New findings could help scientists explain why hexanucleotide expansions in the C9ORF72 gene are the major cause of familial amyotrophic lateral sclerosis (ALS) and frontotemporal dementia (FTD). In the March 16 Molecular Cell, researchers led by Ludo Van Den Bosch, University of Leuven, and Peter Tompa, Vrije Universiteit Brussel, both in Belgium, report that toxic dipeptide repeats (DPRs) coded by the expansion condense to form liquid droplets. The results add DPRs to a growing list of ALS/FTD-related proteins that display a knack for phase separation, further supporting the idea that the road to neurodegeneration runs through liquid-phase organelles such as stress granules.
In the last few years, scientists have discovered that proteins bearing disordered, low-complexity, or prion-like domains coalesce into liquid droplets. Called liquid-liquid phase separation (LLPS), this phenomenon plays a central role in the pathogenesis of ALS, FTD, and other neurodegenerative diseases. In ALS/FTD, RNA binding proteins such as hnRNP, FUS, and TDP-43 readily phase separate, forming liquid intermediates that create a breeding ground for protein aggregation.
LLPS serves an important non-pathological function as well. Phase separation underlies the formation of so-called membrane-less organelles, including stress granules, the nucleolus, and Cajal bodies. These fluid assemblies of RNA and RNA-binding proteins serve to dynamically regulate RNA metabolism. Recent reports implicate membrane-less organelles as special targets for C9ORF72-derived DPRs. Last year, two papers from the labs of Paul Taylor of St. Jude Children’s Research Hospital in Memphis, Tennessee, and Steven McKnight, University of Texas Southwestern Medical Center in Dallas, described how dipeptides associate with stress granule proteins, causing the normally fluid organelles to seize up and create havoc for neurons (see Oct 2016 news).

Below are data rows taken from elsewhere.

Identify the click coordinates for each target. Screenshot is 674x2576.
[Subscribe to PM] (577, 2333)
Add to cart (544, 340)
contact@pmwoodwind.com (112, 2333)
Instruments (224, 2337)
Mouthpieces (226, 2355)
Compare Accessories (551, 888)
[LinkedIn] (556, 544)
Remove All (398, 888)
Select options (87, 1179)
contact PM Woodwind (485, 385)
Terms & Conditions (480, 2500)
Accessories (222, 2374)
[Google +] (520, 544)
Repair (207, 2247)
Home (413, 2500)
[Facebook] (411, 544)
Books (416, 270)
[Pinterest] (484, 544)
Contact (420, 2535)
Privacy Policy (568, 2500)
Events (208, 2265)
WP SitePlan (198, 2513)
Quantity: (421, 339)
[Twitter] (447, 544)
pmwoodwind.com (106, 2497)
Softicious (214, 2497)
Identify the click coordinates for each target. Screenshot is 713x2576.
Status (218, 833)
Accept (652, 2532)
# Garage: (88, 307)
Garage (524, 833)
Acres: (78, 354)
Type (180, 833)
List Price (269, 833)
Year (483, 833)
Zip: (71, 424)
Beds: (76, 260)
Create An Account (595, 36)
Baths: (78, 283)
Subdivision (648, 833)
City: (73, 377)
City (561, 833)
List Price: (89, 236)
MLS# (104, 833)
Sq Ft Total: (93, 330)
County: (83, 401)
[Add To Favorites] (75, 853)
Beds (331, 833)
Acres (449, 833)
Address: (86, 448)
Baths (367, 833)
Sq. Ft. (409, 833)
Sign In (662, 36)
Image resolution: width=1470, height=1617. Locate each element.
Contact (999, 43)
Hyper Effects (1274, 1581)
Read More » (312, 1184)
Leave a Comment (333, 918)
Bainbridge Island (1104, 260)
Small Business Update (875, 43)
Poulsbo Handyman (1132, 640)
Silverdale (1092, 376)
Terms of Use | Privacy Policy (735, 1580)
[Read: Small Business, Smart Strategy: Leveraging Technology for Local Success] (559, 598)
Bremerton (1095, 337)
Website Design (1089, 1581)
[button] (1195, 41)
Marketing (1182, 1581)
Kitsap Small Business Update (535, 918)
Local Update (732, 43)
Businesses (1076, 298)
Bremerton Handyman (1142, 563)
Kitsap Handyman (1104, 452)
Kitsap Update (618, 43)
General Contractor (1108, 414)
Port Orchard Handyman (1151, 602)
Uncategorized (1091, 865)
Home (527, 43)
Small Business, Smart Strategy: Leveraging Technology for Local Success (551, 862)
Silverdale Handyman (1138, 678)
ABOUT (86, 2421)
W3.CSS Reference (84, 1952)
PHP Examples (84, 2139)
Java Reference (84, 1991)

In Leuven, first author Steven Boeynaems became interested in the biophysical behavior of arginine-containing C9ORF72 peptide repeats after he was able to induce LLPS in vitro with arginine-rich domains from several transcription factors. Encouraged, he tested 20 dipeptide glycine-arginine (GR20) and proline-arginine (PR20) repeats, and found both spontaneously phase separated in vitro to form spherical liquid droplets. Given the highly charged nature of the peptides, Boeynaems found that a bit surprising until he realized the phosphate in the buffer acted as a counter ion to neutralize the peptides’ charge. Subsequently, he replaced the phosphate with RNA, which is also negatively charged, and that further enhanced the phase transition.
Given that liquid phase transitions set the stage for aggregation of other ALS/FTD proteins, (see Oct 2015 webinar; Sep 2015 news; Oct 2015 news), Boeynaems asked if the same was true for PR20. He let the droplets sit for a day, and then looked for signs of fibril formation or aggregation. The PR20-RNA droplets didn’t change—their contents remained in a loosely disordered, dynamic state, suggesting that PR20 in its liquid state is not fibrillogenic. PR20 did help another protein aggregate, however: It enhanced FUS phase separation and aggregation in vitro.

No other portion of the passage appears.